If all goes the Tory way the number of MPs in the Commons will be reduced to 600 by the time of the next election.

If Matthew Elliott - confirmed overnight as head of the anti-AV referendum campaign - is unsuccessful the first-past-the-post electoral system will be abolished and replaced with Alternative Vote.

Two analyses this weekend attempt to calculate what would happen if the last election had been fought under AV and alternatively if it had been fought with the number of constituencies reduced to just 600. The table below summarises what might have happened:

AV600 The Tories would have won disproportionately fewer seats under AV and as Mike Smithson blogs on PoliticalBetting a Lib/Lab pact would have had a majority. His guess "is that the yellows would have gone, after some hard bargaining, with Labour." Cameron will hope that the Lib/Con Coalition will alter preferences by the time of the next election and make AV less negative for the Conservatives.

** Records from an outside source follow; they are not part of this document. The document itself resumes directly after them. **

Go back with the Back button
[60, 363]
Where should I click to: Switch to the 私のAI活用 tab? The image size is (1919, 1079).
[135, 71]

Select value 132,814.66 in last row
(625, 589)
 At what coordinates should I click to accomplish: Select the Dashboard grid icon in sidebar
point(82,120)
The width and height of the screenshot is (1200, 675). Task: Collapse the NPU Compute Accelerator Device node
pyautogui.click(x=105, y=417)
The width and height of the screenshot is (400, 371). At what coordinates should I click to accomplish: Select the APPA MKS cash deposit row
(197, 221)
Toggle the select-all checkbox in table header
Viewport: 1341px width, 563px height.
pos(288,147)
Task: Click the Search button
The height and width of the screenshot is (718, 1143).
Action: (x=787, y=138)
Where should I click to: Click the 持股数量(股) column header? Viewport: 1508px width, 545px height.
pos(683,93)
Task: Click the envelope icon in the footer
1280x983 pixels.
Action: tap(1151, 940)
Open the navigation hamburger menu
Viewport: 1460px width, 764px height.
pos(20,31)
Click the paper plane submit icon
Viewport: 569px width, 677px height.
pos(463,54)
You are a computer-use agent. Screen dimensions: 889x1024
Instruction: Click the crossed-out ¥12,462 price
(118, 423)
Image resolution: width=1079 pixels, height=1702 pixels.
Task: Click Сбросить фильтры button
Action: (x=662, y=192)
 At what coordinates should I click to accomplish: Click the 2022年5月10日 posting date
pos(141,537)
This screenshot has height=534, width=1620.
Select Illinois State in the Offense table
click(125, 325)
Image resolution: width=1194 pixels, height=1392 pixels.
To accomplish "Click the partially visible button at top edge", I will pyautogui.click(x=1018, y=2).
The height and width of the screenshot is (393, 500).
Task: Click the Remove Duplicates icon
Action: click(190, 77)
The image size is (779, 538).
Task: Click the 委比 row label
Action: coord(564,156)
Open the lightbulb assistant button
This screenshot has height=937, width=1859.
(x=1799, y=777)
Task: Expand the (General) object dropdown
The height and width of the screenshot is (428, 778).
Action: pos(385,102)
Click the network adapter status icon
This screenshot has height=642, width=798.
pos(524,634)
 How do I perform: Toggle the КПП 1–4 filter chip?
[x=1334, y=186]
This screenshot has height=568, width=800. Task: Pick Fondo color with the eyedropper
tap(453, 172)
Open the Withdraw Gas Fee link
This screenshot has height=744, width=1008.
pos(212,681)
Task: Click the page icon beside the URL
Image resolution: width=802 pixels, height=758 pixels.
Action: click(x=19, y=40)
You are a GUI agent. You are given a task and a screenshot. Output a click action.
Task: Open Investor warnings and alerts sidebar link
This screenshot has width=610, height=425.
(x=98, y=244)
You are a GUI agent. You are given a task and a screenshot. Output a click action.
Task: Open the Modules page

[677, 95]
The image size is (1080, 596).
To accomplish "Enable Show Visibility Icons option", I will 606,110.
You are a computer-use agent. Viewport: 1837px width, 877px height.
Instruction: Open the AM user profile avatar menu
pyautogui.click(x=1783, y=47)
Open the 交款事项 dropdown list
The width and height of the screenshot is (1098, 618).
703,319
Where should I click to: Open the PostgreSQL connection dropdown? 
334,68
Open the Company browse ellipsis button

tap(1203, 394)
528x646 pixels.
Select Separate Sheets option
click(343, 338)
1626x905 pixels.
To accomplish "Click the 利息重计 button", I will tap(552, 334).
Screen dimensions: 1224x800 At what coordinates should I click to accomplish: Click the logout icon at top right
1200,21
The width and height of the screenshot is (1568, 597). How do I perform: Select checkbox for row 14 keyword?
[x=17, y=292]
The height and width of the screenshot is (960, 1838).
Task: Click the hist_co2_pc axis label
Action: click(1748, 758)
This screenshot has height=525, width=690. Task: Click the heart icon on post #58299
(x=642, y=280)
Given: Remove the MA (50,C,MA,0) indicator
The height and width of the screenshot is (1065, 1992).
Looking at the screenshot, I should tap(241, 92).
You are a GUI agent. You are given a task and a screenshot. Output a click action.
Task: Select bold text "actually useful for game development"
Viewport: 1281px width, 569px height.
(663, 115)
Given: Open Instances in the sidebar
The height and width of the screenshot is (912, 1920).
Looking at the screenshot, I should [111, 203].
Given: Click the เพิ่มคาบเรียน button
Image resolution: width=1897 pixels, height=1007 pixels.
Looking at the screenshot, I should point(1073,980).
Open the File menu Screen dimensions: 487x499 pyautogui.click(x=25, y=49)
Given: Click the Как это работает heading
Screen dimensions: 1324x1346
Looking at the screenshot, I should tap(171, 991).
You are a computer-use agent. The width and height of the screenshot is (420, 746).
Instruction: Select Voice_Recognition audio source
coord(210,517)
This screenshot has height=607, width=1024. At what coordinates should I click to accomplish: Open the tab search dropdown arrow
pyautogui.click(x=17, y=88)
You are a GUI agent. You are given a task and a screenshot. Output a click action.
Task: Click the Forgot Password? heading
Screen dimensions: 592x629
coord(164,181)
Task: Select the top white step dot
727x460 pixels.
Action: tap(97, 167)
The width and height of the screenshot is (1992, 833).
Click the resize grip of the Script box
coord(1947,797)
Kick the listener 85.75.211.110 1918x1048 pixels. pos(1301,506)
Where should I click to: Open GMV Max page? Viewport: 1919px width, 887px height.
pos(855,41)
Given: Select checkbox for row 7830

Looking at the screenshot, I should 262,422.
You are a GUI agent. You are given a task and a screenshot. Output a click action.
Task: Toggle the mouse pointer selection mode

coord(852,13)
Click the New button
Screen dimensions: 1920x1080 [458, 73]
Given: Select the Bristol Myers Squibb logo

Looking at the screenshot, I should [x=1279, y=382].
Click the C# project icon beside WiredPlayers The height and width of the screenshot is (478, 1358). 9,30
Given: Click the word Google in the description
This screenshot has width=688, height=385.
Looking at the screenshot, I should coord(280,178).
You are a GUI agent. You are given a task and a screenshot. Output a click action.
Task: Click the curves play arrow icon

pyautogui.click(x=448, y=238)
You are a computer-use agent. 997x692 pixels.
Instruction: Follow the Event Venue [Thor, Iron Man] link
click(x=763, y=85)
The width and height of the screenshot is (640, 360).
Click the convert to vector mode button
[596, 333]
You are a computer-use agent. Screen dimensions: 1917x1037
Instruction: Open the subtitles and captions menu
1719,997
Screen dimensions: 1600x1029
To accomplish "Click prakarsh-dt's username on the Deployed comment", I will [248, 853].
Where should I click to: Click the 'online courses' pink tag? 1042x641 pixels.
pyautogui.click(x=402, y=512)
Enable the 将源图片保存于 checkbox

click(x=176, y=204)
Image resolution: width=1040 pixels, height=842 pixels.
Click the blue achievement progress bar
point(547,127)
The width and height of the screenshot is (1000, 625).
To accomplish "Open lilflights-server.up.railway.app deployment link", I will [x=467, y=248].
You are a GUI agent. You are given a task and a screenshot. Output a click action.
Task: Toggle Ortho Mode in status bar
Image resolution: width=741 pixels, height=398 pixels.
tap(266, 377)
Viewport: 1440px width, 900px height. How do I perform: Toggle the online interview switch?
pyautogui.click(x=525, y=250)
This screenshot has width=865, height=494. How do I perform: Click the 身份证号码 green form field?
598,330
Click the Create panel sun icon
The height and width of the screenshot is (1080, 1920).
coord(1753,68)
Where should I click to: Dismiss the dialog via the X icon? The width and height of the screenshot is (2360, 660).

An article in The Sunday Times (£) by Colin Rallings and Michael Thrasher looks at the effect of reducing the number of MPs to 600. They conclude that the change helps the Tories but not by nearly enough to give them a majority. The unequal seat size is only "10%" of the explanation, they write, for the Labour advantage of 63 seats under the current system:

"There is a common misconception that the independent periodic boundary reviews should remove electoral bias. This view is mistaken, because such reviews are only concerned with one of the elements that contribute towards bias: unequal electorate size, or malapportionment, as it is sometimes described. But other elements within the voting system are contributing more towards overall bias. These are: vote distribution (geography), differential turnout (abstention), and the effects produced by competition from smaller parties. The boundary review will solve the problem of malapportionment, but it will largely ignore the bias produced from the remaining elements."